I will be a freshman starting in the fall semester and need some guidance for picking classes/majors. I want to be on a pre-med track and am thinking of computer science and engineering or electrical and computer engineering. At Ohio State, is it manageable to pursue these majors while also being on the Pre-Med track? What EC and internships would you recommend? More geared towards medical things or computer?
Read this website; they handle all MD applications:
https://students-residents.aamc.org/
Except those contrarian Texas medical schools:
https://www.tmdsas.com/medical/homepage.html
CSE or ECE tends to have a high volume of major requirements, many of which do not overlap with pre-med courses. Of the pre-med courses:
- Physics: required for major
- Calculus: required for major
- Statistics: may be required for major
- General chemistry: may be required for major, otherwise needs to be added
- Organic chemistry: need to add it to your schedule
- General biology: need to add it to your schedule
- Upper level biochemistry, etc.: need to add it to your schedule
- English composition: overlaps with general education requirements
- Psychology, sociology: choose these for general education social studies requirements
So you need to plan your schedule carefully to fit in all of the additional pre-med courses around your schedule. Depending on the volume of non-overlapping courses for your major, it may require overloading your schedule.
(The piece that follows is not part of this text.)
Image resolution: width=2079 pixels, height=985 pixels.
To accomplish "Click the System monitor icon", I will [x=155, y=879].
Note that AP credit does not reduce the volume of courses required, since medical schools often expect substitution with more advanced courses if using AP credit for lower level courses (also, if you repeat AP credit or a previously taken college course, you will have to mark “repeat” on your medical school application, which looks bad).
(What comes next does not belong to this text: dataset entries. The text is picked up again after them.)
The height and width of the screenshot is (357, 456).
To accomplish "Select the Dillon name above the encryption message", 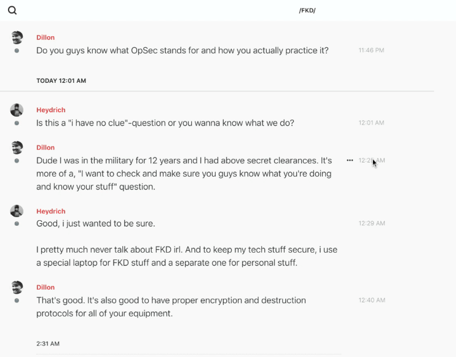I will click(x=45, y=287).
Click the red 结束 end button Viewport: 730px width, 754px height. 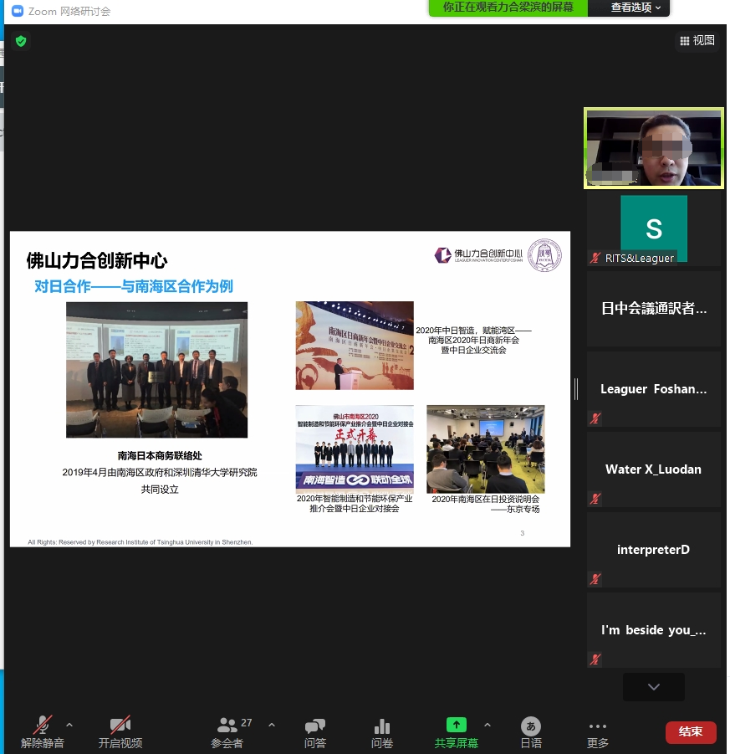[x=691, y=732]
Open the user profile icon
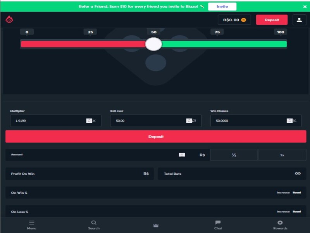 pos(299,20)
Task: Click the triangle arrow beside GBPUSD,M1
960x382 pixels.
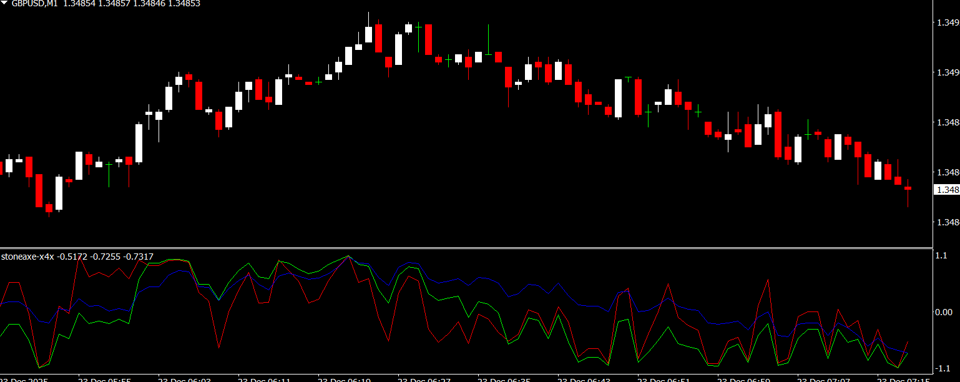Action: pos(5,4)
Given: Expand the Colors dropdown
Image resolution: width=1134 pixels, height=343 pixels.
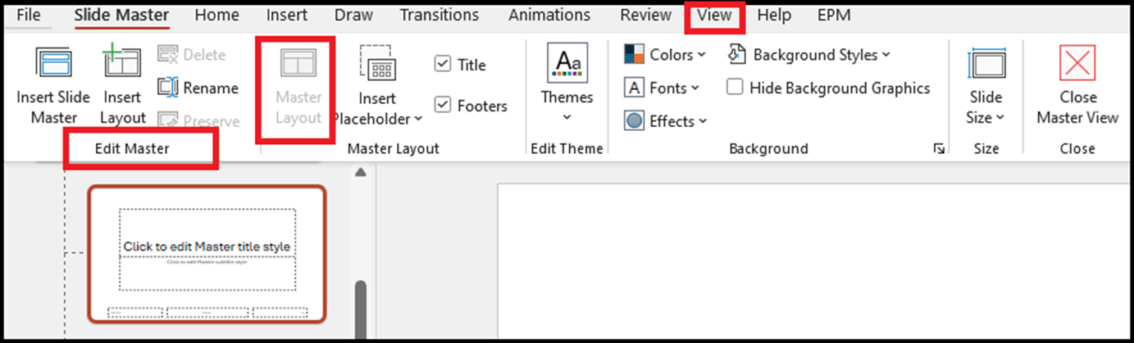Looking at the screenshot, I should pos(665,55).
In terms of extracurriculars, medical schools expect them in clinical experience, helping others (including the more disadvantaged / underserved), etc…
You may want to post your questions on the pre-med forum section.
ChemE and BiomedE have more premed overlap than EE or CompSci, so they are more advantageous in that sense. Disadvantage is the ChemE is the hardest major at any school, including OSU (it is dog hard). Doing premed anywhere in the College of Engineering is the hardest way to go premed because the mix of coursework is harder. The conventional Chem/Bio in Arts & Sciences is easier. A lot of engineering premeds switch to Arts & Sciences after freshman year after they figure that out.